Figure 7. CLSPN loss results in effects similar to the effects of SLF2 loss.

1. Immunoblot analysis of SU‐DHL‐5 cells following CRISPR/Cas9 mediated CLSPN knockout (KO) with the indicated antibodies.
2. Immunoblot analysis of human SU‐DHL‐5 control and CLSPN ^KO cell lines upon DRB treatment (0.5 μM) for indicated time points with the indicated antibodies.
3. Quantification of the p‐CHK1 western blots from (B). Protein expression of p‐CHK1 was normalized to β‐Actin protein expression. p‐CHK1 expression in control cells at 3 h of doxorubicin treatment was arbitrarily set to 1. Data are presented as mean ± SD of n = 3 independent experiments. P‐value determined by two‐way ANOVA; Šídák's multiple comparisons test.
4. Immunoblot analysis of human SU‐DHL‐5 control and CLSPN ^KO cell lines with the indicated antibodies.
5. Quantification of the SAE1 and SAE2 western blots from (E). Protein expression of SAE1 and SAE2 was normalized to β‐Actin protein expression. SAE1 and SAE2 expression in control cells were arbitrarily set to 1. Data are presented as mean ± SD of n = 3 independent experiments. P‐value determined by unpaired t‐test.

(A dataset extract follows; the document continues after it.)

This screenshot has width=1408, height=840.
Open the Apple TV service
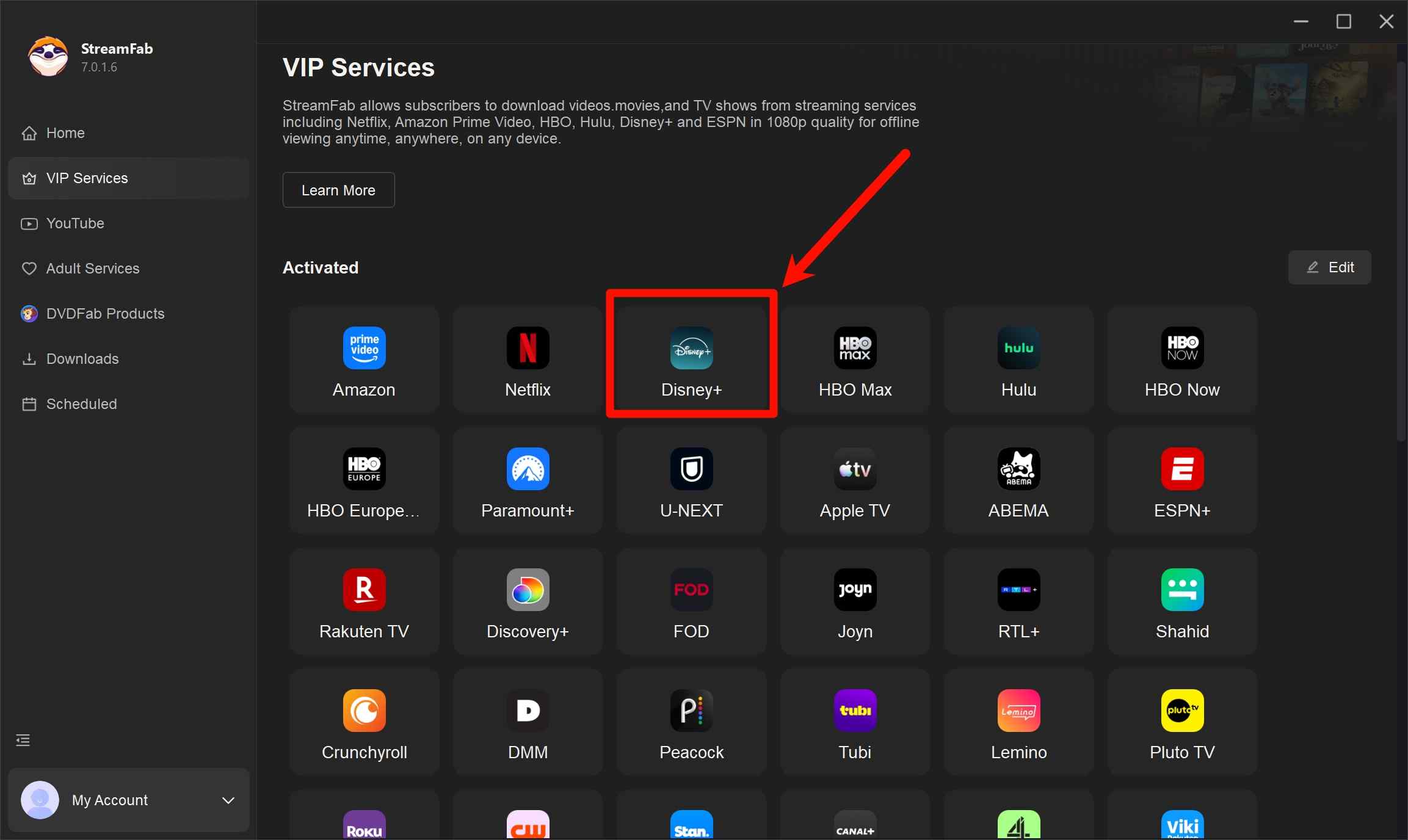click(854, 480)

6. SUMO inhibitor (SUMOi, TAK981; 0, 6.25, 12.5, 25, 50, 100, 200, 400, 800 nM) dose–response curves of CLSPN ^KO and control SU‐DHL‐5 cells. Cells were treated with increasing concentrations of SUMOi for 72 h and viability was determined by negative of DAPI staining and flow cytometry measurement. Error bars represent SD from three independent experiments.

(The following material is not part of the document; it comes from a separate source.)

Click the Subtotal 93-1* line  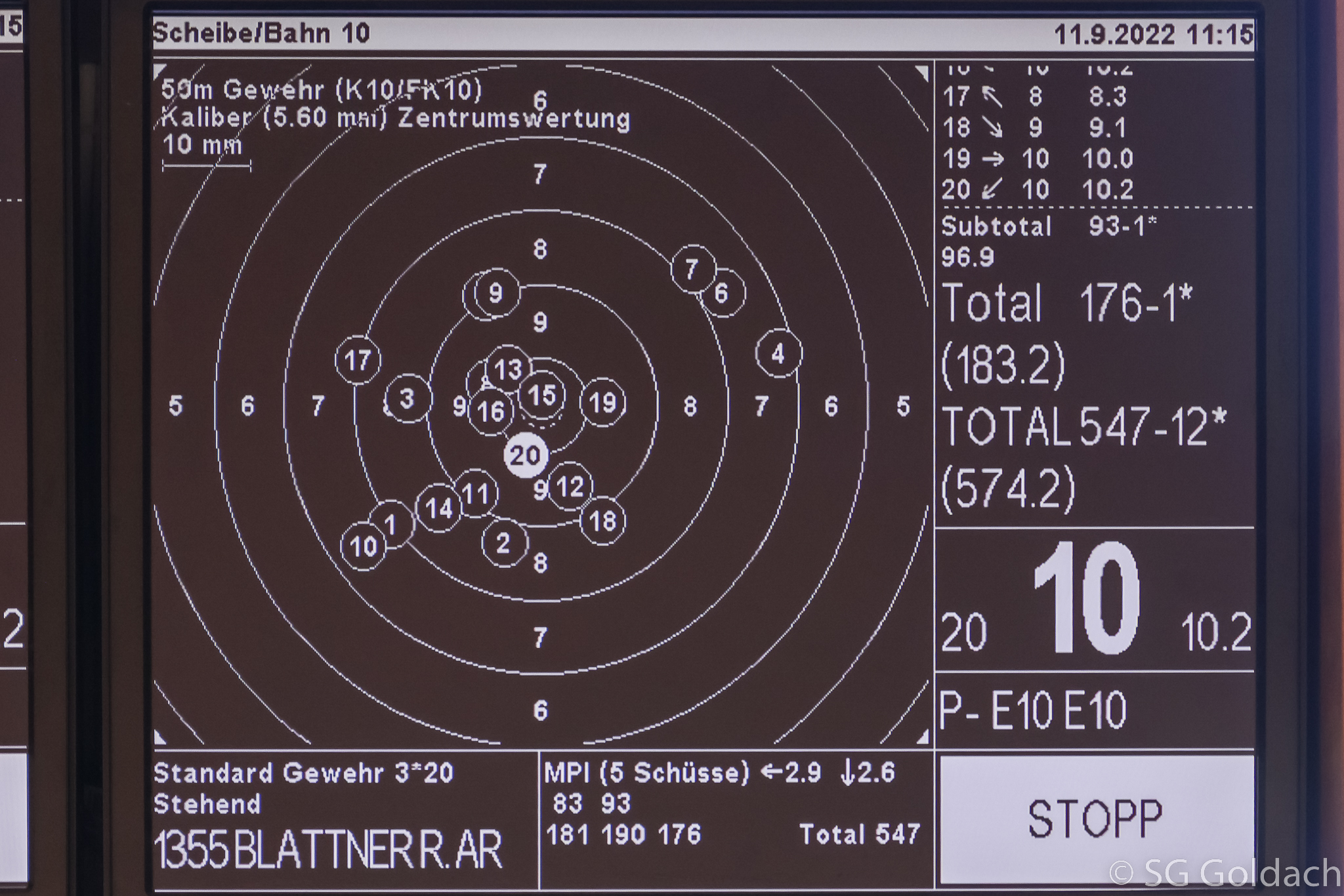[1049, 226]
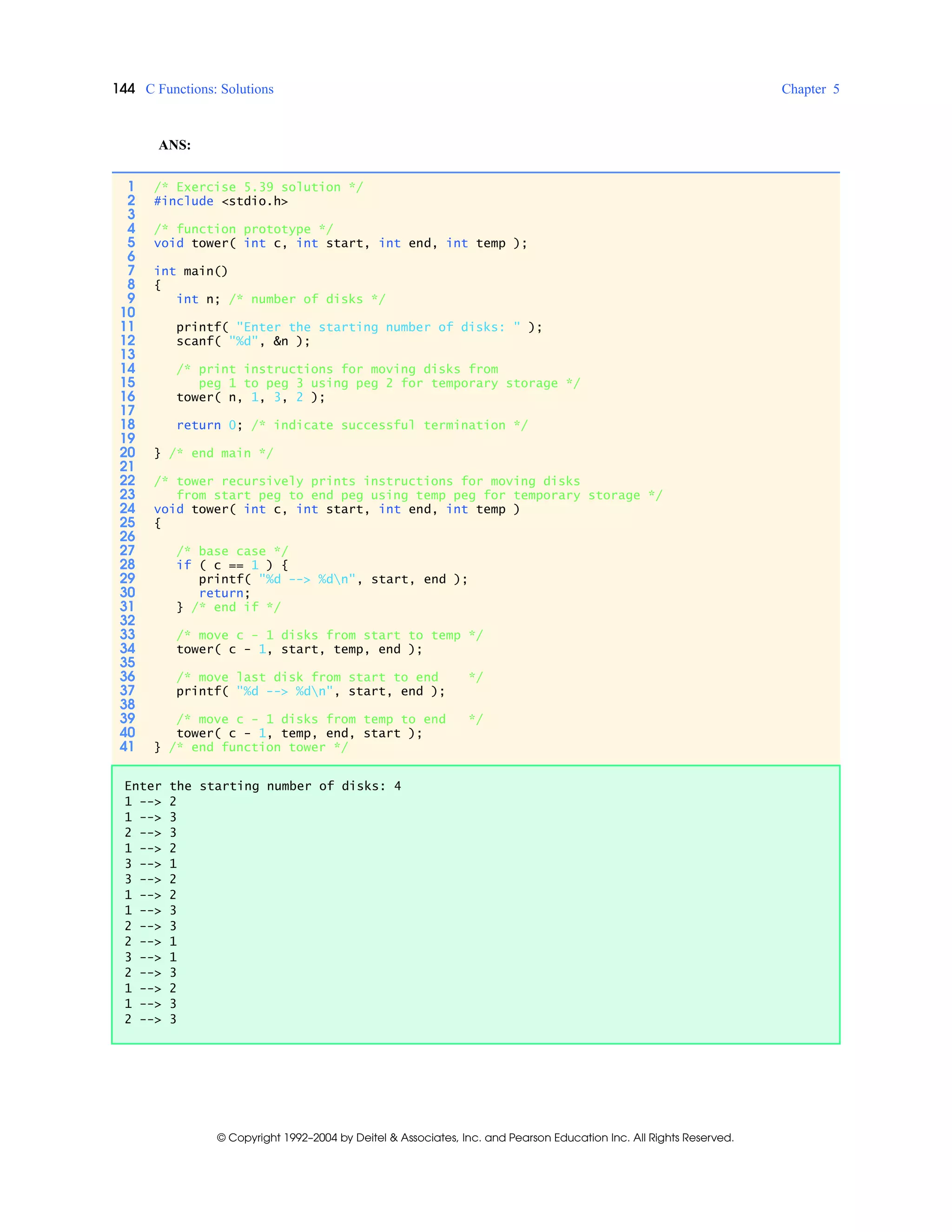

7. Mafosphamide dose–response curves of CLSPN ^KO and control SU‐DHL‐5 cells. Cells were treated with mafosphamide (MAF; 0, 31.25, 62.5, 125, 250, 500, 1,000, 2,000, 4,000 ng/ml) for 48 h and viability was determined by negative of DAPI staining and flow cytometry measurement. Error bars represent SD from three independent experiments.

Source data are available online for this figure.